## Excerpt to read
● ● ● ●

Combine grapefruit juice, roasted garlic, olive oil and zest in a blender. Season with salt and pepper. Puree; this is the mojo.

Combine red onions, jicama, and grapefruit segments and dress with the mojo. Taste and adjust the seasonings. Set aside.

In a saute pan, heat a little oil over high heat. Season scallops with salt and pepper. When the oil is smoking, sear the scallops on both sides, remove from the pan, and set aside.

Deglaze the saute pan with balsamic vinegar, then add Worcestershire and panela. Cook until thick and syrupy. Add scallops back to the pan and pour over jicama and grapefruit salsa.

Divide the scallops and salsa onto 4 plates.

roasted garlic and butternut squash soup
adapted from
  • 1 butternut squash (about 2-3/4 pounds), halved lengthwise and seeded
  • 4 cloves garlic, peeled
  • 1 tablespoon extra-virgin olive oil (EVOO), plus more for brushing
  • Salt and pepper
  • 4 sprigs fresh thyme
  • 1 large yellow-fleshed potato, such as Yukon gold (about 8 ounces), peeled and cut into 2-inch pieces
  • 2-1/2 cups chicken broth
  • 1/4 cup plain yogurt
  • 1/4 cup caramelized onions
  • 2 teaspoons finely chopped fresh parsley or chives
Preheat the oven to 375°. Line a baking sheet with parchment paper. Brush the cut sides of the squash and the garlic cloves with the olive oil; season with salt and pepper. Place the squash cut sides down on the baking sheet, tucking the garlic cloves and thyme into the squash cavities. Roast until tender, about 45 minutes.
Meanwhile, place the potato in a medium saucepan and fill with enough water to cover by 1 inch. Bring to a low boil and cook until tender, about 15 minutes. Drain and set aside.
When the squash is cool enough to handle, remove and discard the peel and the thyme. cut the squash into large pieces. In a blender, working in batches, puree the squash, garlic cloves, potato and chicken broth. Season with salt and pepper.
In a medium saucepan, heat the soup over medium-low heat until warmed through. Divide among 4 serving bowls and top with the yogurt, onions and parsley.
swiss chard salad with garlicky yogurt
adapted from
  • 1 medium red bell pepper
  • 2 pounds Swiss chard, leaves only, finely chopped
  • Kosher salt
  • 3 tablespoons extra-virgin olive oil
  • 5 medium garlic cloves, minced
  • 1 cup plain whole milk yogurt
  • 1/4 cup tahini, at room temperature
  • 3 tablespoons fresh lemon juice
  • 1/4 teaspoon crushed red pepper
  • 1 tablespoon chopped flat-leaf parsley
Roast the red bell pepper directly over a gas flame or under a preheated broiler, turning as needed, until charred all over. Transfer the pepper to a bowl, cover and let steam for 10 minutes. Peel and seed the pepper, then cut it into 1/4-inch dice.
Put the Swiss chard in a large colander and set in the sink. Sprinkle 1 tablespoon of salt over the chard and rub it into the leaves with your fingers. Let stand for 1 minute, then rinse the chard and squeeze dry.
Heat 2 tablespoons of the olive oil in a large skillet. Add 2 of the minced garlic cloves and cook over moderate heat until fragrant, about 1 minute. Add the Swiss chard and cook, stirring, until tender, about 7 minutes. Add the roasted red pepper and cook for 1 minute. Transfer the vegetables to a platter and spread them in an even layer. Let cool.
In a medium bowl, mix the yogurt with the tahini, lemon juice and the remaining 3 minced garlic cloves. Season with salt. Spoon the yogurt sauce over the cooled Swiss chard.
In a small skillet, heat the remaining 1 tablespoon of olive oil. Add the crushed red pepper and cook over moderately high heat until the pepper begins to sizzle, about 10 seconds. Pour the pepper oil over the yogurt sauce. Sprinkle with the chopped parsley and serve.

● ● ● ●

## Entries supplied
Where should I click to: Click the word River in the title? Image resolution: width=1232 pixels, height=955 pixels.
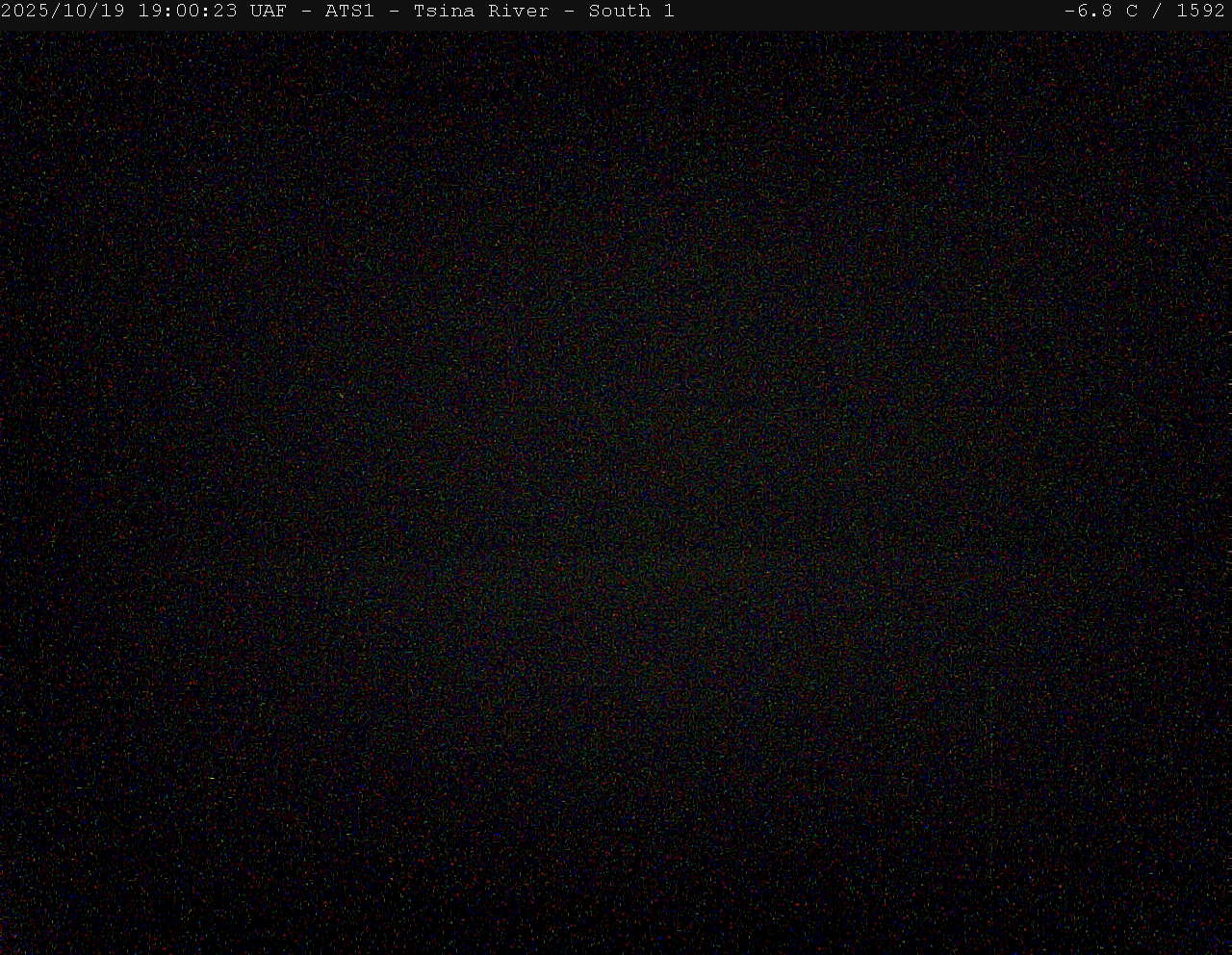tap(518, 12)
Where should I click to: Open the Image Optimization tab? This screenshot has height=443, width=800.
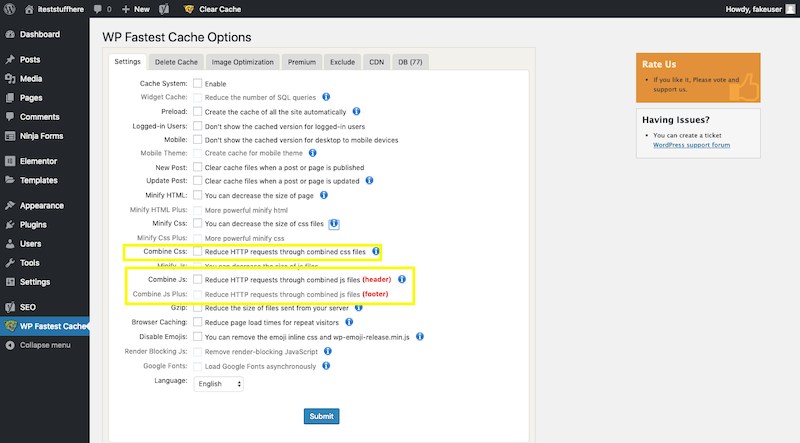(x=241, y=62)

● ● ● ●

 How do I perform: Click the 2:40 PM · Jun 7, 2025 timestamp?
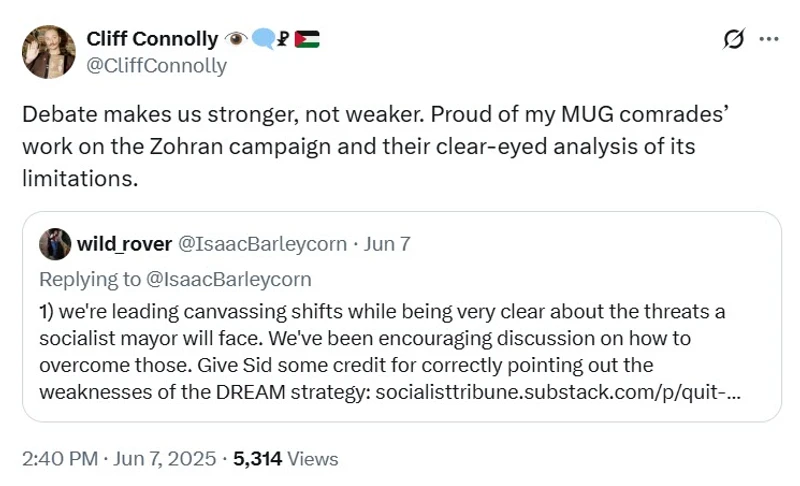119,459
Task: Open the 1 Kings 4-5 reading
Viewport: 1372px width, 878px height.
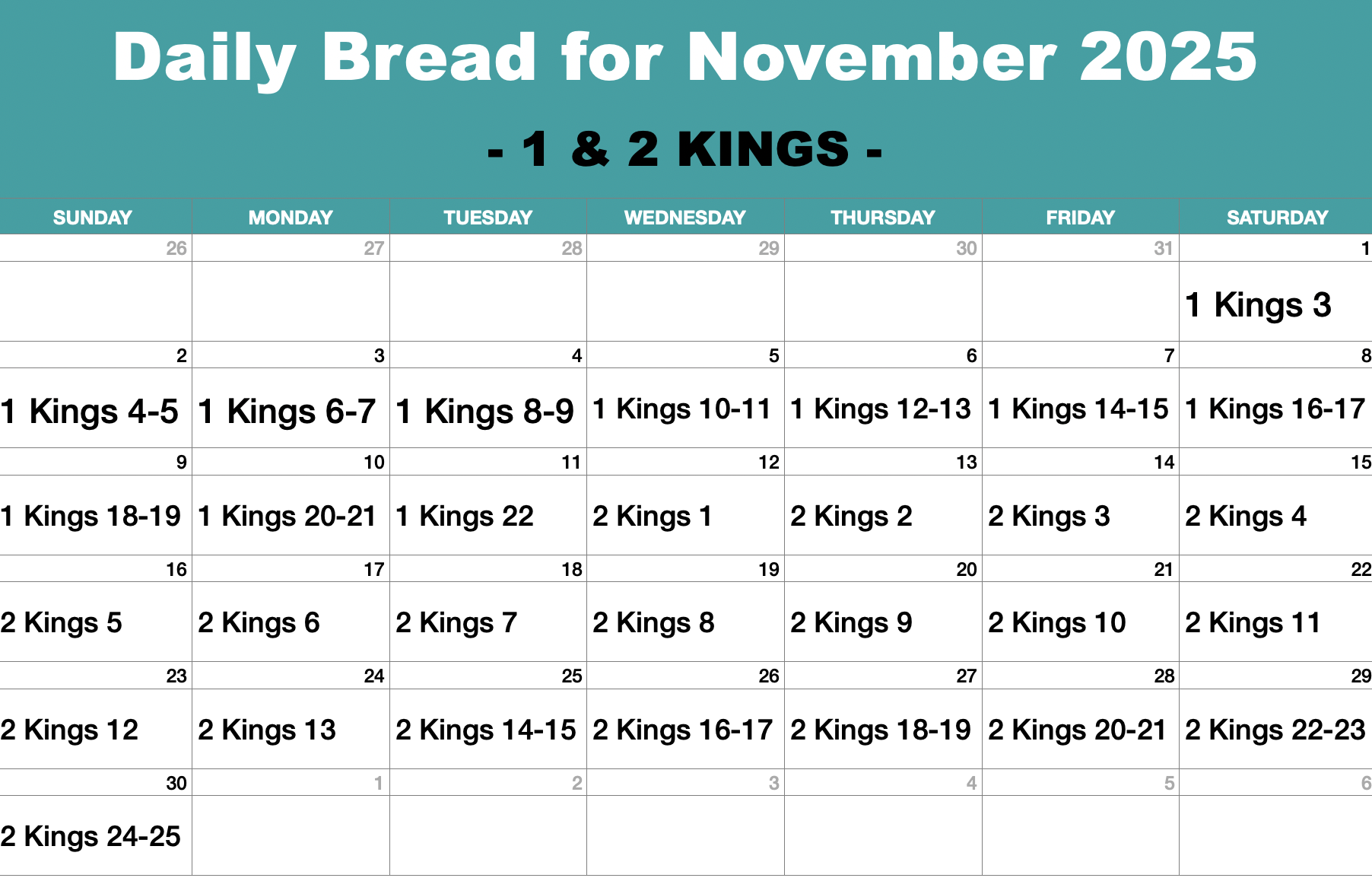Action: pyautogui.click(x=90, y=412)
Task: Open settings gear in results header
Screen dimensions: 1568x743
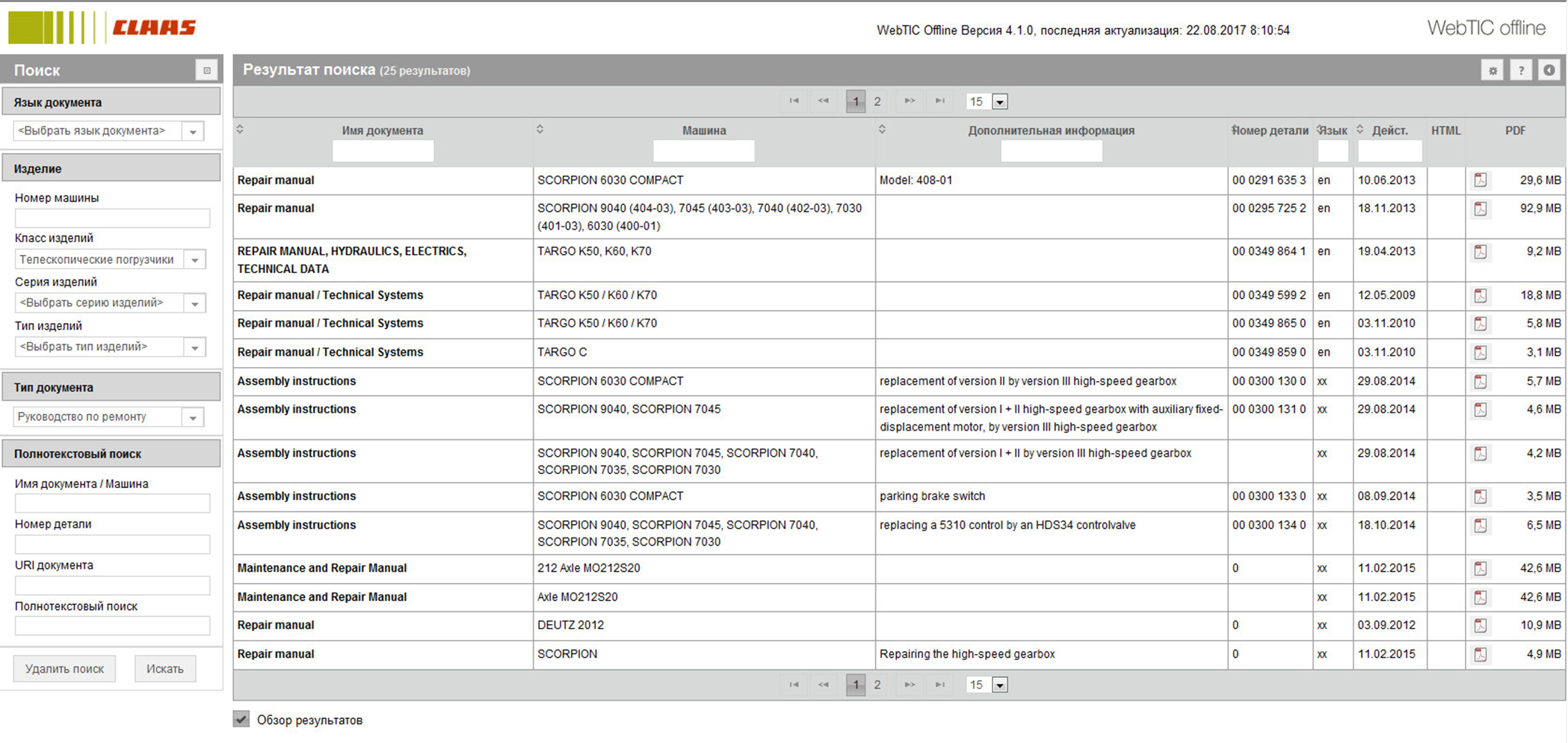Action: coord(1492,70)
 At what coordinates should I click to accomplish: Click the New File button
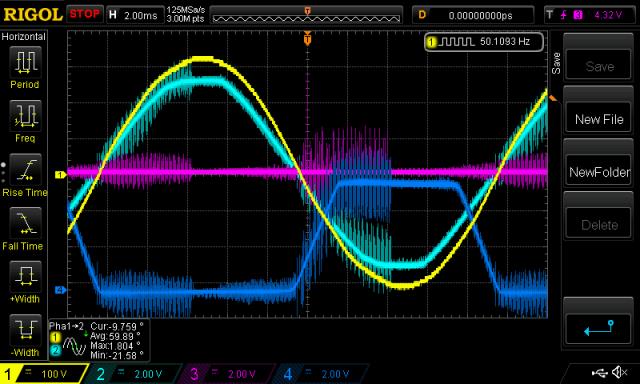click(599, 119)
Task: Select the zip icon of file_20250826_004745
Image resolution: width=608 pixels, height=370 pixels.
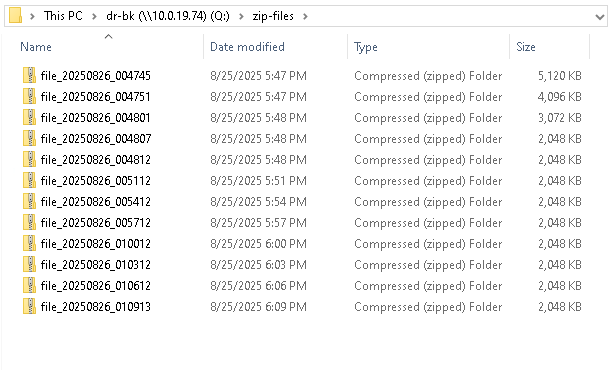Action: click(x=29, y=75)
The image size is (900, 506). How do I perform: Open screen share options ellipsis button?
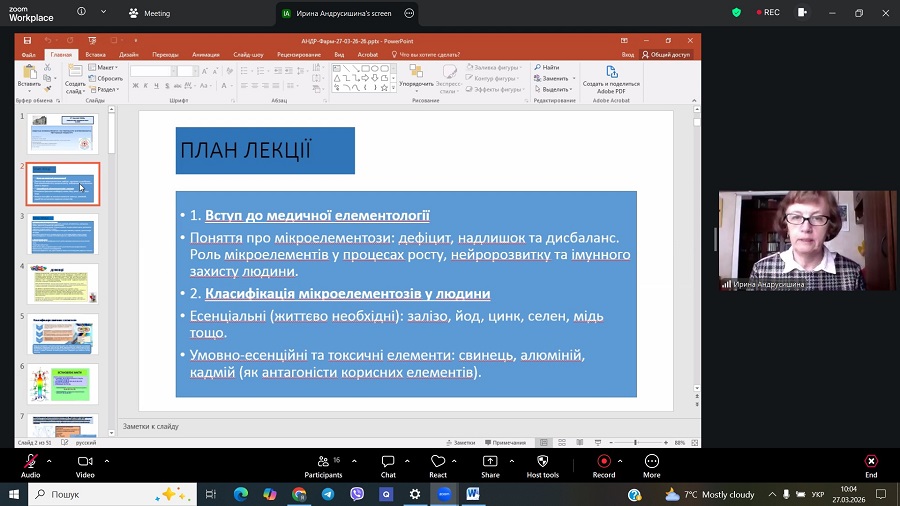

● ● ● ●

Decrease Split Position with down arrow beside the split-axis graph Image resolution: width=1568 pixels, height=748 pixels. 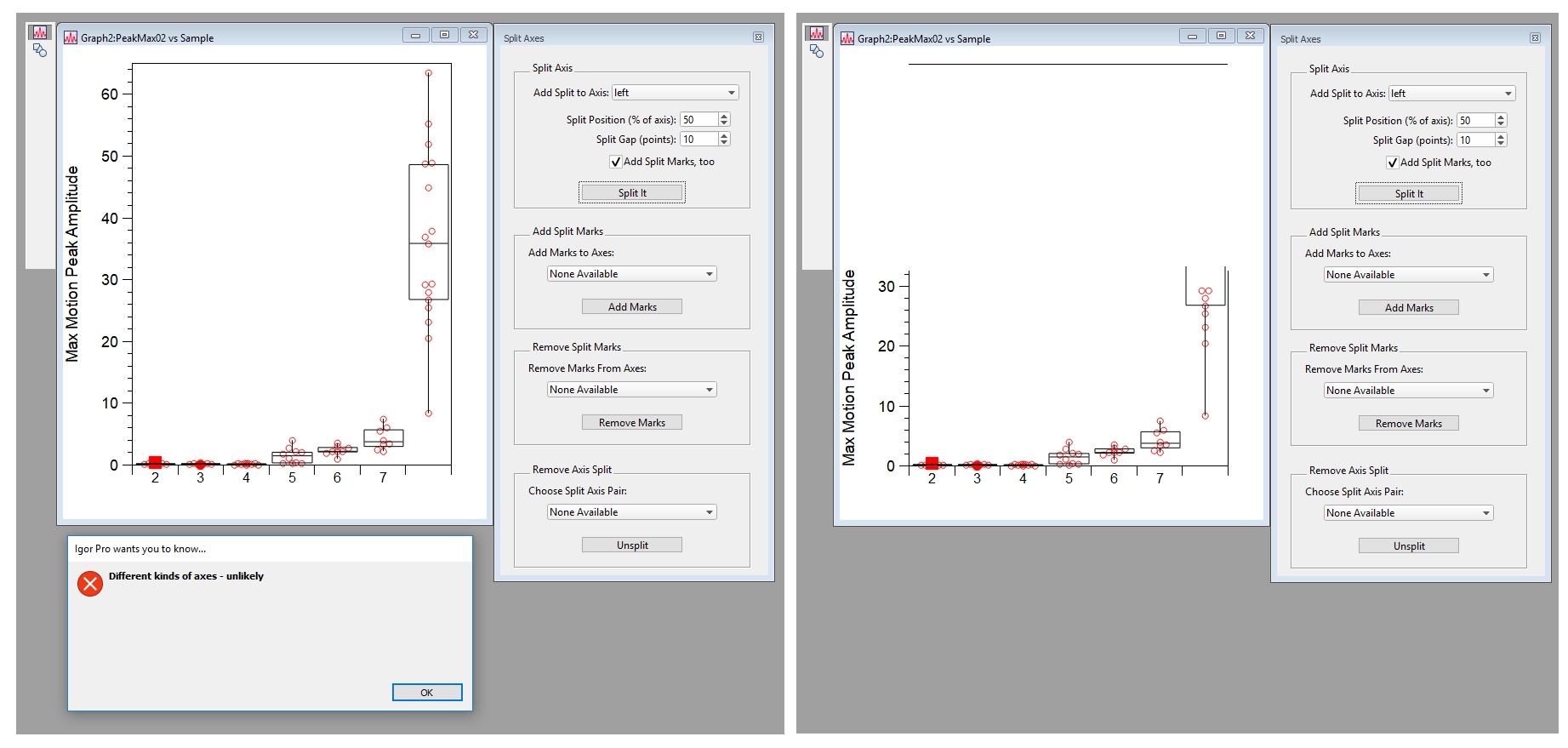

● ● ● ●

## Goal of the exercise
In the recipe excerpt, how long should the butternut squash roast for the soup? The items above are separate from the recipe excerpt and are not connected to it.

## Response below
About 45 minutes, until tender.